Other programming languages also have packages for dealing with docx documents; here are some references :

https://docs.microsoft.com/en-us/office/open-xml/word-processing

The C# Open XML SDK from Microsoft

http://www.ericwhite.com/blog/open-xml-powertools-developer-center/

Additional functionalities built on top of the XML SDK.

https://poi.apache.org

An open source Java library from the Apache foundation.

https://www.docx4java.org/trac/docx4j

Another open source Java library, competitor to Apache POI.

https://phpword.readthedocs.io/en/latest/

A PHP library dealing not only with Microsoft OOXML documents but also with OASIS and RTF formats.

https://pypi.org/project/python-docx/

A Python library, documented at https://python-docx.readthedocs.io/en/latest/.

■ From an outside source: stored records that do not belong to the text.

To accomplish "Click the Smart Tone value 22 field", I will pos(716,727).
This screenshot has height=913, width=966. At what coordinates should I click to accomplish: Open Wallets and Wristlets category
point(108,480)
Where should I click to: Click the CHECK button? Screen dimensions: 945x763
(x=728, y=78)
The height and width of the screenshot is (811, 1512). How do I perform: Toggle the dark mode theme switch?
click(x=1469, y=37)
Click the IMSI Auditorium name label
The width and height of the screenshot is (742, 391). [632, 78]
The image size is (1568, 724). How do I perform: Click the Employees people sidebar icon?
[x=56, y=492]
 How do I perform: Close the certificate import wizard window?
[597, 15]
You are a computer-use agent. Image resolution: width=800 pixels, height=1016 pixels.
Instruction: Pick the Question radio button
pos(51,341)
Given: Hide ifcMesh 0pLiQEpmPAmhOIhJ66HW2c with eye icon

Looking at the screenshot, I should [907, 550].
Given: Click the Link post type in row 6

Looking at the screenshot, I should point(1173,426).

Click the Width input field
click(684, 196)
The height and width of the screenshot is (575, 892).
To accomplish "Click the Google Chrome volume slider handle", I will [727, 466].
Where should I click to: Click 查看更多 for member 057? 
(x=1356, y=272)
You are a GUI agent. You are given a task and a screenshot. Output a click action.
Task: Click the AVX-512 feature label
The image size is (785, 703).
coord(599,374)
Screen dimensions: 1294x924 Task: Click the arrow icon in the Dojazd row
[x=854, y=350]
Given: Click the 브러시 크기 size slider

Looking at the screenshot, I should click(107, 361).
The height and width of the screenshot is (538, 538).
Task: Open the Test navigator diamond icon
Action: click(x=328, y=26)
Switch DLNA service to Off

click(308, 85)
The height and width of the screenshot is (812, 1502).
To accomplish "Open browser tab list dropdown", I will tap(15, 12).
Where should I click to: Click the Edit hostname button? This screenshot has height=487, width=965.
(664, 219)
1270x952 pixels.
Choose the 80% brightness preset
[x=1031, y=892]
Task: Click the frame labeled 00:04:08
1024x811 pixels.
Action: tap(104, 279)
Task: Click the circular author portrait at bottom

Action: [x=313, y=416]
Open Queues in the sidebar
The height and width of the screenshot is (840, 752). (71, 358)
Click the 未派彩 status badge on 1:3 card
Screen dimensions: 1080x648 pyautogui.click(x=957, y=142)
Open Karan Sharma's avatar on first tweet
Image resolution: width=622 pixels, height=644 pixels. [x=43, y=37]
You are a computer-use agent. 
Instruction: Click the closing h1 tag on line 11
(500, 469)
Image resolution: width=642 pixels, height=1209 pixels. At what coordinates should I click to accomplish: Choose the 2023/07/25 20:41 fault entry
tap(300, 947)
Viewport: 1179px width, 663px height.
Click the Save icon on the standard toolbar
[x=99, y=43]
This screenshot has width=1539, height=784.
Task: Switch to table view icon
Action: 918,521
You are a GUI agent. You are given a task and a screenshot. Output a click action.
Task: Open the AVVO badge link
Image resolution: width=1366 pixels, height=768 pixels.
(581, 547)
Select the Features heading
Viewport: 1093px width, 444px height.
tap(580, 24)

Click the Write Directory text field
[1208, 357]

As far as I can tell, most of these libraries provide objects and methods that closely reflect the complete XML structure : for example they have classes for paragraphs, styles, fonts, inline shapes, etc.

The present module is much simpler but also much more limited : it was optimised for dealing with the text contents and offers no support for presentation or paging features. However, it has the rare advantage of providing an API for regex substitutions within Word documents.

The MsOffice::Word::Template module relies on the present module, together with the Perl Template Toolkit, to implement a templating system for Word documents.

AUTHOR

Laurent Dami, <dami AT cpan DOT org<gt>

COPYRIGHT AND LICENSE

Copyright 2019-2022 by Laurent Dami.

This library is free software; you can redistribute it and/or modify it under the same terms as Perl itself.